## Aim of the task
Continue the news report on the Paro Nacional marches in Bogotá from where it stops.

## Reading text
═══

President Iván Duque, in the tense days leading to the Paro Nacional, gave one-on-one interviews to the country’s leading television networks, emphasizing the constitutional right to protest and “valor of peaceful protest.” President Duque expressed confidence that the much anticipated social protest would be carried out in “tranquility,” but warned that a “minority” who seek to use violence will be prosecuted.

With tens of thousands on the streets in the Colombian capital, Thursday, following 12 designated routes leading to the Plaza de Bolívar, as the day began, several road blockades were reported by the police at the TransMilenio stations of Suba and Portal Americas, along Avenida Cali and Autopista Sur, in the south of the capital. The marches began at 9:00 a.m. Some 4,000 members of the National Police are accompanying the demonstrators.

According to the district’s Security Secretariat Jairo García, of 2,600 protests that have taken place in Bogotá since Mayor Enrique Peñalosa took office in 2016, only 180 (7%) have ended in violence. Peñalosa also pledged full guarantees from the district administration to protect the democratic rights of those participating in the marches, emphasizing, however, that blockades to the city’s mass transit system TransMilenio is a “classist act,” because it affects commuters from low-income households.

The march along the Carrera Séptima began to grow by 10 a.m with representatives of political parties opposed to the government of President Iván Duque, environmentalists, members of the LGBTI community, social activists, artists, and women’s groups. Colombia’s many indigenous peoples are also on the move representing territories impacted by violence from FARC dissident groups and drug traffickers after the peace was signed in 2016.

═══

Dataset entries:
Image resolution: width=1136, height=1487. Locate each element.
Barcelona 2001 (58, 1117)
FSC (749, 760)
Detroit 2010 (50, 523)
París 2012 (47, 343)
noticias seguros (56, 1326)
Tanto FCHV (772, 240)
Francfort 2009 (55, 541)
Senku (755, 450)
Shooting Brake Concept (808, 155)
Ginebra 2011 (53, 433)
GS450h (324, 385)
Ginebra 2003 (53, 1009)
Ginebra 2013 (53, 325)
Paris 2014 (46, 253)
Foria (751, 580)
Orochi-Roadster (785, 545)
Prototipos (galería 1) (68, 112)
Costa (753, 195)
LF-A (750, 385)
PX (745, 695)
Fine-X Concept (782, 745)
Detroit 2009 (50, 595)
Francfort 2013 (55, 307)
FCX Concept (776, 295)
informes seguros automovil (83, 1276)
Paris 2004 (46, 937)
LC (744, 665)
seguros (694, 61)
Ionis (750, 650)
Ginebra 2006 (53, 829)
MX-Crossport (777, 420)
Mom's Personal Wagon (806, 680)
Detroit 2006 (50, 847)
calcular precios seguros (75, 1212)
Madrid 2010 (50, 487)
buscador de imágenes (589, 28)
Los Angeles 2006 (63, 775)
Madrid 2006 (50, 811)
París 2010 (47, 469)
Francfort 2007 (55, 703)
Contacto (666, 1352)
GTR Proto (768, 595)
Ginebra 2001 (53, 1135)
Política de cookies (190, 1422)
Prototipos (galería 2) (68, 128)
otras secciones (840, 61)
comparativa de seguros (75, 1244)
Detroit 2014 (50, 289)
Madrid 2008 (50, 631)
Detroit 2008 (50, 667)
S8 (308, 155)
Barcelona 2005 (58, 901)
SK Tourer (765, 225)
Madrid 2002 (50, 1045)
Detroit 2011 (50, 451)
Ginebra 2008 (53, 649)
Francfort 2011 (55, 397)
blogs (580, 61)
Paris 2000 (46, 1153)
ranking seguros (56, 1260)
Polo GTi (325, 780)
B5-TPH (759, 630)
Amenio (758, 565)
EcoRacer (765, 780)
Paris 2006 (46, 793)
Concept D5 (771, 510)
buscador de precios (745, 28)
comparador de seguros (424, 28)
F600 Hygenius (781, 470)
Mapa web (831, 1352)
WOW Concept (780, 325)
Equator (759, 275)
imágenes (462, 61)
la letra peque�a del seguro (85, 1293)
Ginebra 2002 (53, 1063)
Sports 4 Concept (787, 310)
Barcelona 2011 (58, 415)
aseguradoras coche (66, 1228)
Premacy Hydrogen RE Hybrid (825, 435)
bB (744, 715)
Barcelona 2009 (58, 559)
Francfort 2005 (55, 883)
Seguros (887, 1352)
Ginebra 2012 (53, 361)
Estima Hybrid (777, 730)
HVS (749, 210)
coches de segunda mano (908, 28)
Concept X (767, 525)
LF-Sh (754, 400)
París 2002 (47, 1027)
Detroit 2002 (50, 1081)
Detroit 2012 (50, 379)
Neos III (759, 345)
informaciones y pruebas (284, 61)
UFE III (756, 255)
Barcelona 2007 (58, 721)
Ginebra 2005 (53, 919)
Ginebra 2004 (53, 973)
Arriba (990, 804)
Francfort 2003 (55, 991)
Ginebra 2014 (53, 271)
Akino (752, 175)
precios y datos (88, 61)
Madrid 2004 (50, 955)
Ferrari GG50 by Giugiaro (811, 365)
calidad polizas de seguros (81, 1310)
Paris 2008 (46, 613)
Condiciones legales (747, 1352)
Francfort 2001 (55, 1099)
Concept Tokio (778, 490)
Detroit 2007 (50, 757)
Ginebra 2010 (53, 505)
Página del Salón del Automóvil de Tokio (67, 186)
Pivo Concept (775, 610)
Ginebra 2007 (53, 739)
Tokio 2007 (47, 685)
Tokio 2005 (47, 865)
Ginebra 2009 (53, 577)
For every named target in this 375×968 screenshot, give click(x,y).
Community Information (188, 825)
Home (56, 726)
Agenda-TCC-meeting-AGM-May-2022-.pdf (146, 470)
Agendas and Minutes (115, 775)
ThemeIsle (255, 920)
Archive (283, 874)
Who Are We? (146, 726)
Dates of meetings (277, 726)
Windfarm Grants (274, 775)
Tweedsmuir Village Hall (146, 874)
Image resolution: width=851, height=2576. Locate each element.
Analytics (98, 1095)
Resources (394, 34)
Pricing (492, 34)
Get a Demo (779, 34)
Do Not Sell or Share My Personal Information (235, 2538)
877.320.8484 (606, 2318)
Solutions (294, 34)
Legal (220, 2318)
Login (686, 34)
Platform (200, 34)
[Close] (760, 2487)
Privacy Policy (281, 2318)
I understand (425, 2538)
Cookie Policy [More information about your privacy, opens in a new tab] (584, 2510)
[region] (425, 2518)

═══

## Answer space
As throngs of demonstrators headed to Bogotá’s most important square, Plaza de Bolivar, musicians played traditional music. As of midday across Colombia, the national strike was being conducted in peace, with random acts of vandalism against the bus system reported in Cali, departmental capital of Valle del Cauca, and blockade on the Pan-American highway near Popayán, Cauca.

A police report at midday has informed the arrest of 10 individuals for committing acts of vandalism in various Colombian cities, including Bogotá, where a group of masked vandals have targeted several TransMilenio stations, breaking glass doors and throwing stones at Anti-Riot Squad Esmad.

Performance groups and theatre troupes turned the Carrera Séptima near the Parque Nacional at Calle 39 into a giant street parade, joined by politicians from parties Polo Democrático, Colombia Humana and FARC.